- _Task goal_
The listing is to be reproduced in full, with no character altered.

- _Supplied data_
------------------------------------------------------------

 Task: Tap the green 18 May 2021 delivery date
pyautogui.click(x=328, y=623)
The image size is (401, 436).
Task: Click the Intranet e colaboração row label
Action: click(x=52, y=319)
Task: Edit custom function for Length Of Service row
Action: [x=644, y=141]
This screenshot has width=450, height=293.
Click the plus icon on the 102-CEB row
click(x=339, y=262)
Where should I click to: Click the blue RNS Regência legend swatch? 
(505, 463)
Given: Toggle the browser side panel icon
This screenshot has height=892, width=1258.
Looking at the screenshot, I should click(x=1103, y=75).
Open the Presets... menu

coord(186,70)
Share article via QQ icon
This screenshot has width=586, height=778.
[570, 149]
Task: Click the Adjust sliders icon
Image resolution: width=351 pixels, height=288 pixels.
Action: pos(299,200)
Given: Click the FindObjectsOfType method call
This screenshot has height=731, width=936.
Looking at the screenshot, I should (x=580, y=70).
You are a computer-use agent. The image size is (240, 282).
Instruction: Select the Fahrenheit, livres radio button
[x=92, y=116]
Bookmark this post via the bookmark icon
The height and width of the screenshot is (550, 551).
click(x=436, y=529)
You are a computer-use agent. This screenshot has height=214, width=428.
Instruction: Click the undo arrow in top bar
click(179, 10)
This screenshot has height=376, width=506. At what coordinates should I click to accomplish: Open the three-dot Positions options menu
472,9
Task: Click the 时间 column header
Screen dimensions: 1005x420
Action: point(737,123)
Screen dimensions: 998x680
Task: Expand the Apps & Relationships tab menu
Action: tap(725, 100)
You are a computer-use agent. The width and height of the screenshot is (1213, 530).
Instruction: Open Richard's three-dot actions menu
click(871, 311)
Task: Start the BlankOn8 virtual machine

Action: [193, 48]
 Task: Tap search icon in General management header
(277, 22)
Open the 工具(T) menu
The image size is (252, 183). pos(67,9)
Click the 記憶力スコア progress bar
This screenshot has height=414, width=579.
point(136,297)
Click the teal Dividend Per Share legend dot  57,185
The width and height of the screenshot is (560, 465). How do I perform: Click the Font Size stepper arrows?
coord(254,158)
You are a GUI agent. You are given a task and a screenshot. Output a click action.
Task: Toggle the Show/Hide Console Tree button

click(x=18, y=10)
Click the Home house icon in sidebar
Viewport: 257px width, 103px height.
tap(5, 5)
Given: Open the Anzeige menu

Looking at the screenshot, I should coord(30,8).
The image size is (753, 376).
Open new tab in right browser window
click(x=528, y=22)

------------------------------------------------------------

- _Problem solution_
 Task: Tap the green 18 May 2021 delivery date
pyautogui.click(x=328, y=623)
The image size is (401, 436).
Task: Click the Intranet e colaboração row label
Action: click(x=52, y=319)
Task: Edit custom function for Length Of Service row
Action: [x=644, y=141]
This screenshot has width=450, height=293.
Click the plus icon on the 102-CEB row
click(x=339, y=262)
Where should I click to: Click the blue RNS Regência legend swatch? 
(505, 463)
Given: Toggle the browser side panel icon
This screenshot has height=892, width=1258.
Looking at the screenshot, I should click(x=1103, y=75).
Open the Presets... menu

coord(186,70)
Share article via QQ icon
This screenshot has width=586, height=778.
[570, 149]
Task: Click the Adjust sliders icon
Image resolution: width=351 pixels, height=288 pixels.
Action: pos(299,200)
Given: Click the FindObjectsOfType method call
This screenshot has height=731, width=936.
Looking at the screenshot, I should (x=580, y=70).
You are a computer-use agent. The image size is (240, 282).
Instruction: Select the Fahrenheit, livres radio button
[x=92, y=116]
Bookmark this post via the bookmark icon
The height and width of the screenshot is (550, 551).
click(x=436, y=529)
You are a computer-use agent. This screenshot has height=214, width=428.
Instruction: Click the undo arrow in top bar
click(179, 10)
This screenshot has height=376, width=506. At what coordinates should I click to accomplish: Open the three-dot Positions options menu
472,9
Task: Click the 时间 column header
Screen dimensions: 1005x420
Action: point(737,123)
Screen dimensions: 998x680
Task: Expand the Apps & Relationships tab menu
Action: tap(725, 100)
You are a computer-use agent. The width and height of the screenshot is (1213, 530).
Instruction: Open Richard's three-dot actions menu
click(871, 311)
Task: Start the BlankOn8 virtual machine

Action: [193, 48]
 Task: Tap search icon in General management header
(277, 22)
Open the 工具(T) menu
The image size is (252, 183). pos(67,9)
Click the 記憶力スコア progress bar
This screenshot has height=414, width=579.
point(136,297)
Click the teal Dividend Per Share legend dot  57,185
The width and height of the screenshot is (560, 465). How do I perform: Click the Font Size stepper arrows?
coord(254,158)
You are a GUI agent. You are given a task and a screenshot. Output a click action.
Task: Toggle the Show/Hide Console Tree button

click(x=18, y=10)
Click the Home house icon in sidebar
Viewport: 257px width, 103px height.
tap(5, 5)
Given: Open the Anzeige menu

Looking at the screenshot, I should coord(30,8).
The image size is (753, 376).
Open new tab in right browser window
click(x=528, y=22)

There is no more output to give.